Where do our irrational fears come from?
  • CM
  • Where do our irrational fears come from?

The more intelligent members of our society never lose an opportunity to point out on their blogs, social network accounts, and TV shows how irrational it is for the citizens of this country to expend so much panic on things like Ebola or the ISIS, when, statistically, a much greater killer of Americans are weak laws on guns and violence related to misogyny. A tweet by NYT columnist Nick Bilton: "There are more experts on CNN right now talking about Ebola in America than people with Ebola in America." Also, PI writer Joel Connelly on his Facebook feed:
The shootings Friday at Marysville Pilchuck High School caused more deaths than U.S. has seen from Ebola, and more injuries than Ebola cases. All told, USA has experienced 87 school shootings since assassinations at Sandy Hook Elementary School.
However, this kind of good thinking, which is not isolated but can be found at every level of public discourse (from the underground to the mainstream), will never get us to the bottom of the irrational behavior it recognizes and denounces. Why do people fear Ebola more than the NRA, when the latter is far more dangerous to them than the former? Can we attribute this failure in logic to the success of NRA marketing, its extensive social engineering network and political power? I have said before that the economic sector that supports the NRA is actually very small. It could vanish from the main economy with the blink of a GNP eye. Yet it is still around, and guns are still available, and we are still waiting for the next mass shooting, which has to be as big as Newtown to grab the kind of headlines that Ebola and the ISIS do.

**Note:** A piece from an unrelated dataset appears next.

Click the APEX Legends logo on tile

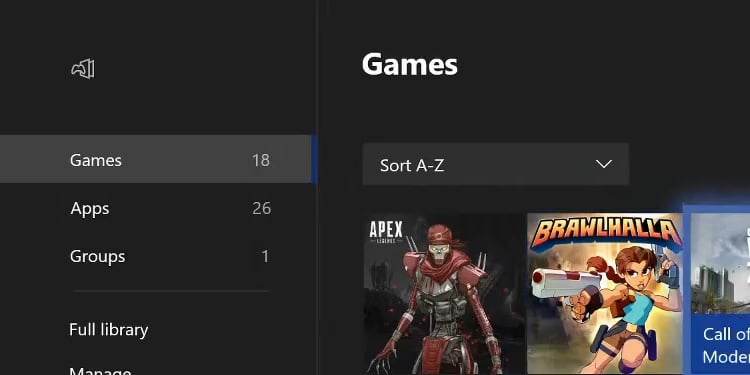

You will not get to the bottom of this irrational fear if you fail to understand the kind of society we live in: a capitalist nation-state. What is this about? Three social forms working as one: capitalism, the state, and the nation. Each of these forms has a deep history. Capitalism comes from European mercantilism; the state from the European absolutist monarchy; and the nation from European peasantry. The essential figure in each is money, the king, and the tribe. The modern European state came into formation in the 16th century by first the alliance of merchants (the city) and the king (the castle). These two were soon joined with the tribe (the village) to become what we still have today: capitalist nation-state.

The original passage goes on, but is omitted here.